▶ Work instruction:
Please restate the material below word for word, from the first line through the one that contains "has width=2560, height=1440.", inclusive.
--- START ---
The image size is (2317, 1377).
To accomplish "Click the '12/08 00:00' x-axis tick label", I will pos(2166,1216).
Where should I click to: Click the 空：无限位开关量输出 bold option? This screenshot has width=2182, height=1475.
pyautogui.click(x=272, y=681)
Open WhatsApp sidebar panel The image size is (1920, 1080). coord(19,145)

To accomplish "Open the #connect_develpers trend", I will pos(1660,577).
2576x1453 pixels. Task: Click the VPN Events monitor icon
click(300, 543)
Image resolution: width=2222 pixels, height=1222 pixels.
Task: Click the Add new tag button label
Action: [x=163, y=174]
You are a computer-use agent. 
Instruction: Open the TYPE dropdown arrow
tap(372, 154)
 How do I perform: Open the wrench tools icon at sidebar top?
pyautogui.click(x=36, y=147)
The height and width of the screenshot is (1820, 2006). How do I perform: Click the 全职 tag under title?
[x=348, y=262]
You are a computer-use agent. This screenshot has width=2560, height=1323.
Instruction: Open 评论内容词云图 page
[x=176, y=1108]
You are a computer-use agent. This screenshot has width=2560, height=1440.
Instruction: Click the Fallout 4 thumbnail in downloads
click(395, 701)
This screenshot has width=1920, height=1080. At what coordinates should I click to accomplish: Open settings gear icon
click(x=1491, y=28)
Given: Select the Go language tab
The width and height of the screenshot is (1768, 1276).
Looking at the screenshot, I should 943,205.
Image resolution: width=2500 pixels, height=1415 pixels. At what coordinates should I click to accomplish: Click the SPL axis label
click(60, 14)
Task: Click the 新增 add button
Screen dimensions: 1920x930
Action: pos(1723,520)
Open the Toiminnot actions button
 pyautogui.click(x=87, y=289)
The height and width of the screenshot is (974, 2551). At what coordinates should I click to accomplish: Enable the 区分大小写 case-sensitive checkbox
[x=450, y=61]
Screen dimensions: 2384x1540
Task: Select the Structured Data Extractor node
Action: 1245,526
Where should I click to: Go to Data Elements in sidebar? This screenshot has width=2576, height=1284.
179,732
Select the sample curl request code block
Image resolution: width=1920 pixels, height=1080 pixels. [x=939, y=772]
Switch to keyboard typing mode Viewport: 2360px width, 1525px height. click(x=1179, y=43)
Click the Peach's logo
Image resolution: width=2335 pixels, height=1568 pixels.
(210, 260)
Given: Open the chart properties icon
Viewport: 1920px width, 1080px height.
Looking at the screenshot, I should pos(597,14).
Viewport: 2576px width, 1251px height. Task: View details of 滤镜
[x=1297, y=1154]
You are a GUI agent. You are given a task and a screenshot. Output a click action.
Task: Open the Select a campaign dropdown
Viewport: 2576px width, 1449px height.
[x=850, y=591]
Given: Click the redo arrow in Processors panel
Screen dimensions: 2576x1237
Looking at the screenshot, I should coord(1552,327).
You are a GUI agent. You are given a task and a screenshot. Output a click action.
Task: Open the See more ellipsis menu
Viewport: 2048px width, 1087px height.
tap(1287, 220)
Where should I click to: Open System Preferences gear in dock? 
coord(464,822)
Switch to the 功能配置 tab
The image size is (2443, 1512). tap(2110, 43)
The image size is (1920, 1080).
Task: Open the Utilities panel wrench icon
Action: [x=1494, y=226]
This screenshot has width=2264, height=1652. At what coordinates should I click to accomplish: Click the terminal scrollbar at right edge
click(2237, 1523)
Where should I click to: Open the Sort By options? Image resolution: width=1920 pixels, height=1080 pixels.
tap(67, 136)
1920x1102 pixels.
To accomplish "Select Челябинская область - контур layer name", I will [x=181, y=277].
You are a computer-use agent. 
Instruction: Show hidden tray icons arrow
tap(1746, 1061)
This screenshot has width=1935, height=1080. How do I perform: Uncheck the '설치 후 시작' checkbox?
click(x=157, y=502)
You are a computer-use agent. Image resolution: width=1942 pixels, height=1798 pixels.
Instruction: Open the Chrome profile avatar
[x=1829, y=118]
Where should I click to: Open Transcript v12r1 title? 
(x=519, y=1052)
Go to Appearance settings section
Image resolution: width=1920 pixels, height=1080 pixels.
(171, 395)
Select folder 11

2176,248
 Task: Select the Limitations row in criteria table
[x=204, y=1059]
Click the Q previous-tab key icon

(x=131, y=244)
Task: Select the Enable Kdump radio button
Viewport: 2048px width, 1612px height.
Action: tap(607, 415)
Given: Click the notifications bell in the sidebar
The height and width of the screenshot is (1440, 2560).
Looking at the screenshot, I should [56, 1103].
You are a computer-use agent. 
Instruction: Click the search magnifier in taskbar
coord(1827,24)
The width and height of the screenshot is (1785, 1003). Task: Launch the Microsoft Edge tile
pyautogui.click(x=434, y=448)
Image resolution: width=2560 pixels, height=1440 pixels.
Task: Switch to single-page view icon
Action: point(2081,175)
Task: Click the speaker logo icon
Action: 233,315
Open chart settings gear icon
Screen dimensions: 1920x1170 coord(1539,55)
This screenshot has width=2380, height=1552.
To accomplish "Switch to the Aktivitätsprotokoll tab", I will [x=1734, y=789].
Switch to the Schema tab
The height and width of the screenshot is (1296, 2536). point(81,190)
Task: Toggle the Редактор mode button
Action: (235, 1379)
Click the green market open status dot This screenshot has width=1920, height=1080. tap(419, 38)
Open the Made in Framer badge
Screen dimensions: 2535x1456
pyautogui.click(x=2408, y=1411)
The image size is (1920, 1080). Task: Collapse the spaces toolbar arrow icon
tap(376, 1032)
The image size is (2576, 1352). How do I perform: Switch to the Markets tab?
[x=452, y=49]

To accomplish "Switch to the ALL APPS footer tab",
--- END ---
▶ Reply to the task:
The image size is (2317, 1377).
To accomplish "Click the '12/08 00:00' x-axis tick label", I will pos(2166,1216).
Where should I click to: Click the 空：无限位开关量输出 bold option? This screenshot has width=2182, height=1475.
pyautogui.click(x=272, y=681)
Open WhatsApp sidebar panel The image size is (1920, 1080). coord(19,145)

To accomplish "Open the #connect_develpers trend", I will pos(1660,577).
2576x1453 pixels. Task: Click the VPN Events monitor icon
click(300, 543)
Image resolution: width=2222 pixels, height=1222 pixels.
Task: Click the Add new tag button label
Action: [x=163, y=174]
You are a computer-use agent. 
Instruction: Open the TYPE dropdown arrow
tap(372, 154)
 How do I perform: Open the wrench tools icon at sidebar top?
pyautogui.click(x=36, y=147)
The height and width of the screenshot is (1820, 2006). How do I perform: Click the 全职 tag under title?
[x=348, y=262]
You are a computer-use agent. This screenshot has width=2560, height=1323.
Instruction: Open 评论内容词云图 page
[x=176, y=1108]
You are a computer-use agent. This screenshot has width=2560, height=1440.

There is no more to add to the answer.